While overseas players have ploughed money into a vast range of subsectors – from semiconductors to biomedicine – via greenfield investments, foreign investment through M&A has been focused mainly on new energy vehicles.

The largest announced deal is a proposed acquisition of Lotus Technology by Singapore-based blank-check company L Catterton Asia Acquisition Corp at end-January for USD 5.5bn.

In March, Bestpath, a specialist technology firm involved in the application of hydrogen fuel cell-powered vehicles, agreed to merge with Nasdaq-listed SPAC Aquaron Acquisition Corp for USD 1.35bn

Meanwhile, foreign players – particularly from Germany – are eyeing consolidation via tie-ups with local carmakers, although the announcement of a European Union probe into China’s subsidies for its electric vehicle (EV) industry exposes German carmakers to retaliatory measures from Beijing.

Between July and August, German carmaker Volkswagen struck deals or entered talks for tie-ups with three Chinese counterparts: Xpeng, Leapmotor and SAIC Motor. Domestic EV maker Nio is reportedly in talks with Mercedes-Benz, while German private equity investor Mutares, among others, is also betting on China’s auto sector.

Eastern promise

Middle Eastern players have also shown an increasing appetite for investment in Chinese new energy vehicles thanks to their technological development and comprehensive supply chains.

CYVN Holdings, an investment vehicle majority owned by the Abu Dhabi government focused on smart mobility, bought minority stakes in Chinese EV maker Nio for more than USD 1bn.

Saudi Arabia’s oil giant, Saudi Aramco, is investing in a venture with France’s Renault and China’s Geely that also involves the development of hybrid technologies for the automotive sector.

Meanwhile, Chinese players are redoubling efforts to increase their footprint in Southeast Asia. Most recently, DRB Hicom signed an agreement with Geely for the development of an automotive hub in Malaysia.

State expectations

State-led funds are expected to increase their role in directing investment toward advanced manufacturing.
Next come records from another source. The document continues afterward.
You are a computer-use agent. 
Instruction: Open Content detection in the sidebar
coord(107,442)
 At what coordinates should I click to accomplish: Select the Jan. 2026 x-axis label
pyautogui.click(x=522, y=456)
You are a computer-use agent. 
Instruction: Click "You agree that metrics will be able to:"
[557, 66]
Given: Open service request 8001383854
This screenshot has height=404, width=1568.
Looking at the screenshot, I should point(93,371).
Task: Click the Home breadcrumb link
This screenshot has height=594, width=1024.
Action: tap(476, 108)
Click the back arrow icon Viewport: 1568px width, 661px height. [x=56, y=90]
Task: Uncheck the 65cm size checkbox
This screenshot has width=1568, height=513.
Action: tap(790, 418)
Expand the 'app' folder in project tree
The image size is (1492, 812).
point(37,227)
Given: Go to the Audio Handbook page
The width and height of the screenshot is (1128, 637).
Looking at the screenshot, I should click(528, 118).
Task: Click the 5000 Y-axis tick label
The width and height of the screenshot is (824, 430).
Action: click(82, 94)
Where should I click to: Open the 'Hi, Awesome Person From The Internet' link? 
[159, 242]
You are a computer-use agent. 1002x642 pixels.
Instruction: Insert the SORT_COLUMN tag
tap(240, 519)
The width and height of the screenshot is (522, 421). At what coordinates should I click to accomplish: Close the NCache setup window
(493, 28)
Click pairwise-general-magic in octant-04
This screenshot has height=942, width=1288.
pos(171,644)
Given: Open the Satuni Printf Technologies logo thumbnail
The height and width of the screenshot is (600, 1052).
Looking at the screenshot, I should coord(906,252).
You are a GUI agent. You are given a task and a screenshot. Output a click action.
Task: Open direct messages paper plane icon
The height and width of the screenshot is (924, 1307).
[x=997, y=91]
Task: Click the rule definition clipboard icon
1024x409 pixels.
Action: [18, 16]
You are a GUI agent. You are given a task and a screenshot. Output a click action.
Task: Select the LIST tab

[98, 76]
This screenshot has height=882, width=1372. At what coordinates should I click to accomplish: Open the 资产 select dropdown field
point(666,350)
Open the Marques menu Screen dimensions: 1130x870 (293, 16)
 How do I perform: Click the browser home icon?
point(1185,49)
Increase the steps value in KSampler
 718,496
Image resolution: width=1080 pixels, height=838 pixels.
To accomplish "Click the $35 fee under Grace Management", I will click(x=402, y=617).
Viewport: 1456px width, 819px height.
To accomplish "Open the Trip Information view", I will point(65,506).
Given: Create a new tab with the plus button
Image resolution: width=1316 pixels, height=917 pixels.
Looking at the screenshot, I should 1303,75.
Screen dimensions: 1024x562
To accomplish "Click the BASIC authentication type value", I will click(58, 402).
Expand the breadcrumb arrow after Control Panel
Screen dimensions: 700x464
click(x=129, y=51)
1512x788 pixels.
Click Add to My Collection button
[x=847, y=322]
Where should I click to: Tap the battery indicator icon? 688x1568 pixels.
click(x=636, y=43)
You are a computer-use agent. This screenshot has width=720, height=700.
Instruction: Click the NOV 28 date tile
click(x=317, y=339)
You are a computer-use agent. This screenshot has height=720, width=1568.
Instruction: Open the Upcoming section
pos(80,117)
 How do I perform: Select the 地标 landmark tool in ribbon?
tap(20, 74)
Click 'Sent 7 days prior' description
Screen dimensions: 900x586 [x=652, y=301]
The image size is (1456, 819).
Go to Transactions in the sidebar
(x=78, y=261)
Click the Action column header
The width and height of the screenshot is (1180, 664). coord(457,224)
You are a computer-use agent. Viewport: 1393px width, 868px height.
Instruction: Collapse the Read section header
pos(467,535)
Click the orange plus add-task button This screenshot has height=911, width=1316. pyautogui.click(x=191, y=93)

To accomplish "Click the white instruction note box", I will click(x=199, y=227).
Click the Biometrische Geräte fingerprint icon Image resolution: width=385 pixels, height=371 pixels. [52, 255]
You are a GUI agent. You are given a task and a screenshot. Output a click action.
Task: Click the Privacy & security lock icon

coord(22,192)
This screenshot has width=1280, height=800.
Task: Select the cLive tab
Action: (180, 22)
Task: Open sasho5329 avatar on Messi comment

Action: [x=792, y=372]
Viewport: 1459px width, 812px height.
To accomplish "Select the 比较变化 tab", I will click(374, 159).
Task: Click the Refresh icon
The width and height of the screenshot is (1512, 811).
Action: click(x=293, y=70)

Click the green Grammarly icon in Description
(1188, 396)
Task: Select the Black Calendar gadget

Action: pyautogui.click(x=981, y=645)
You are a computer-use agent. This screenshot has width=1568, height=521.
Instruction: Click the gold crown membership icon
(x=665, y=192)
Chinese president Xi Jinping and Premier Li Qiang have stressed on several occasions the strategic nature of this sector for the future of the country.

China Reform Holdings, a state asset manager, is planning a development fund worth at least CNY 100bn (USD 13.7bn) to invest in strategic emerging industries and could start operating within the year. Moreover, a plethora of authorities and regulators have vowed to support advanced manufacturing.

The People’s Bank of China (PBOC) is urging the financial sector to help fund tech research, startups and tech-related M&A deals, while state lenders such as Bank of China have pledged to increase credit support for key industries such as integrated circuits, new energy, automobiles and power lithium batteries.

The National Administration of Financial Regulation (NAFR) group says it will continue to increase financial supply in key areas such as advanced manufacturing, strategic emerging industries, as well as the transformation and upgrading of traditional industries.

The Ministry of Industry and Information Technology (MIIT) has vowed to improve the service guarantee mechanism for key foreign-invested projects in the manufacturing industry, as well as guide foreign capital to invest in advanced manufacturing, energy conservation and environmental protection.

The Shanghai government released an action plan to drive the high-quality development of the manufacturing sector through to 2025, as well as facilitate IPOs for over 100 enterprises in the STAR Market of the Shanghai Stock Exchange. Other local governments, including those of Shenzhen and Zhengzhou, have unveiled similar plans.